Joram Kiarie, the managing director at KCB Uganda told his guest at the Kampala Serena Hotel as the bank marked 10 years of existence on Nov 03 said the lender is well placed to meet all the customer’s financial needs with affordable financial products and services.
“KCB continues to look for new opportunities to expand and grow in terms of branch network and outreach mobile banking, internet banking, agency banking and digital banking that improves customer experience,” he said.
He said lender has already rollout agent banking model in Kenya, Tanzania, Rwanda and Burundi. KCB Group is also eyeing at venturing into Somalia and China, according to the Group Chaiperson Ngeny Biwott and Group CEO Joshua Oigara.
Gracing the occasion, Louis Kasekende, the deputy governor ,Bank of Uganda, said executives at the central bank are cautious of the role of financial intermediation provided by banks and thus do not take it for granted.
“In order for business to grow it needs financing and KCB has played that role so well financing some of the most outstanding projects in the market,” he said.

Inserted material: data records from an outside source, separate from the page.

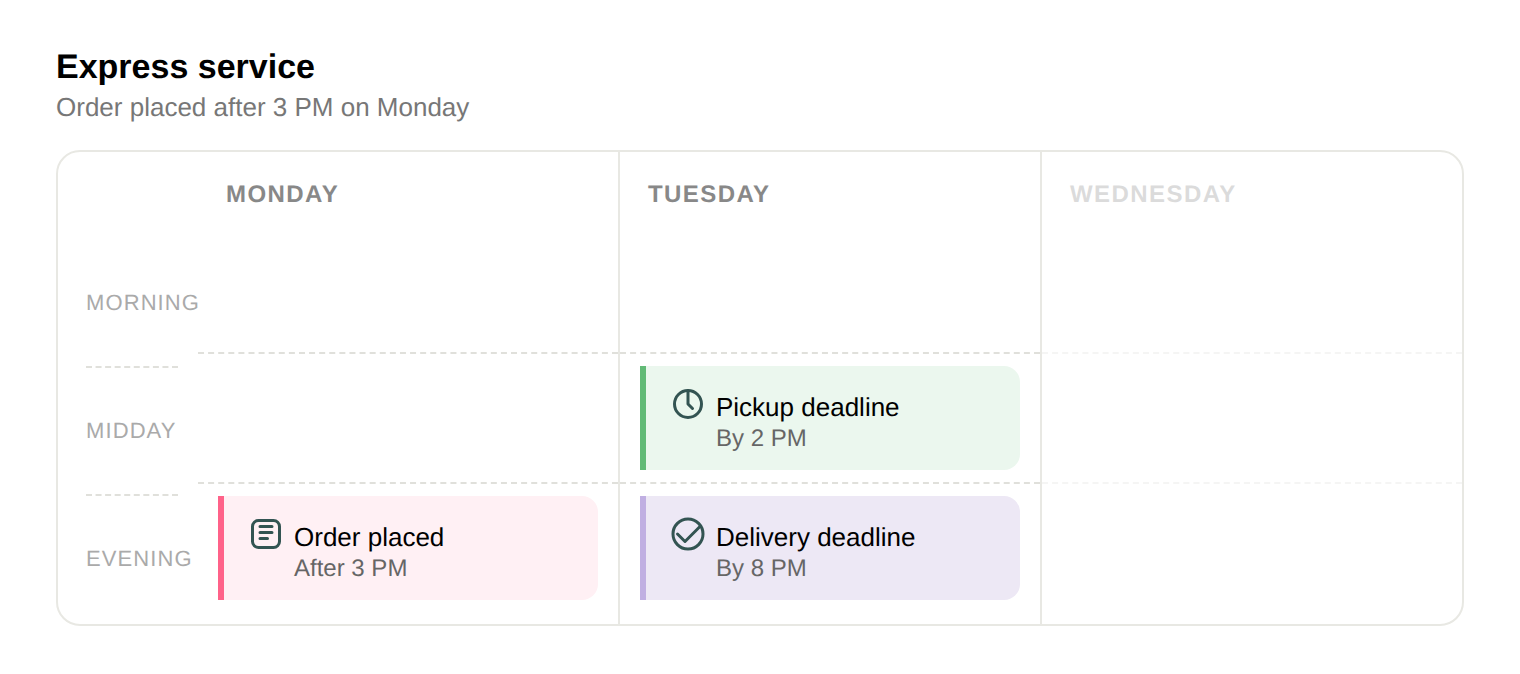Select the Order placed card
The image size is (1520, 674).
408,548
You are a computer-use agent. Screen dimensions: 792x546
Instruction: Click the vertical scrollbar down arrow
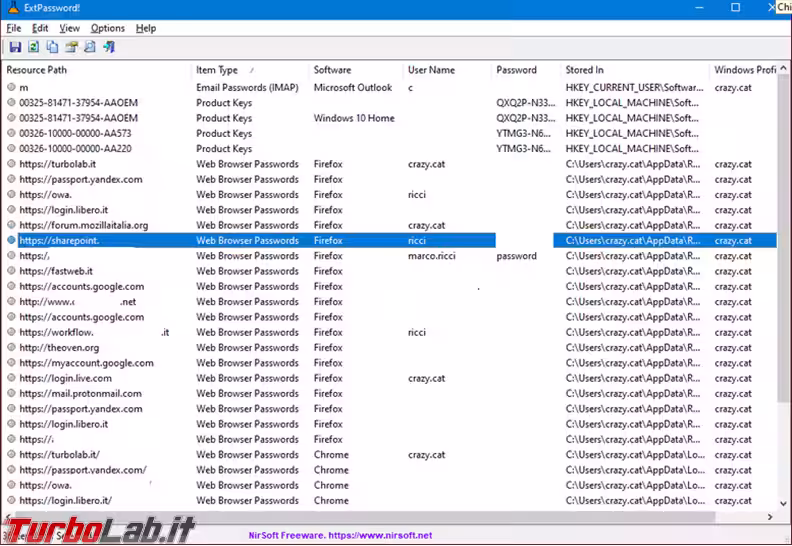coord(785,505)
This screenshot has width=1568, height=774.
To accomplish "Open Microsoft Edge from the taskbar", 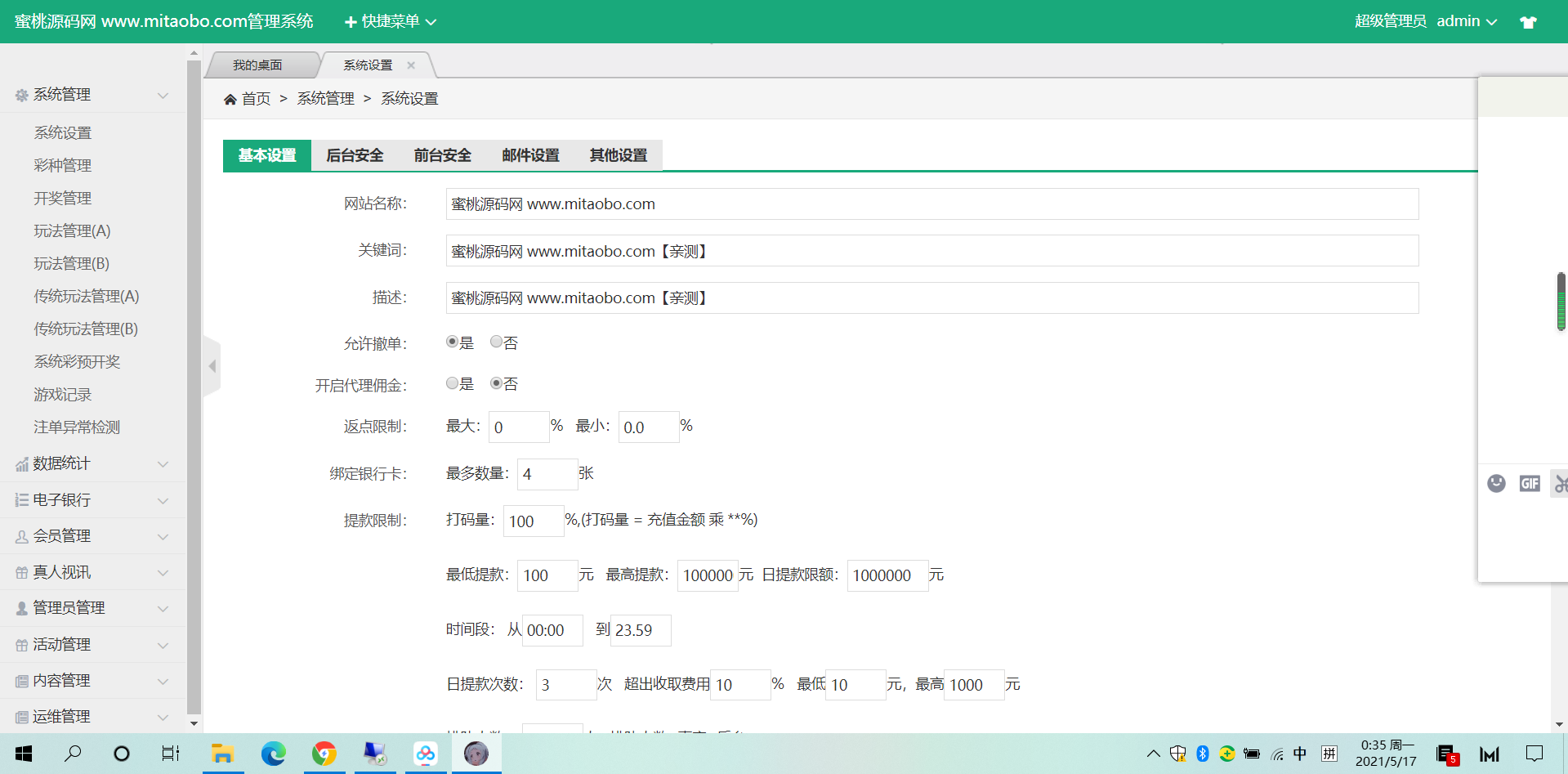I will click(273, 754).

He reiterated the need for financial service providers to be innovative continuously to remain competitive in the face of technological advancement, adding that the entire banking sector is going to be characterized with adoption of new technologies.
Last year, KCB Uganda recorded a 20% growth in net profits from Shs4.5bn in 2015 to Shs5.4bn in 2016. KCB entered the Ugandan market in 2007 immediately the central bank lifted the moratorium on licensing new banks in 1998 in a move to stabilise the country’s financial sector.
With its first branch on Commercial Plaza, Kampala Road, the lender has since opened 16 branches countrywide, eight of them in Kampala and the rest in Jinja, Mbale, Lira, Gulu, Arua, Hoima, Fort Portal and Mbarara.
The lender has grown its asset base from Shs59bn in 2007 to Shs717bn in 2017, with gross loans of up to Shs231bn issued to date.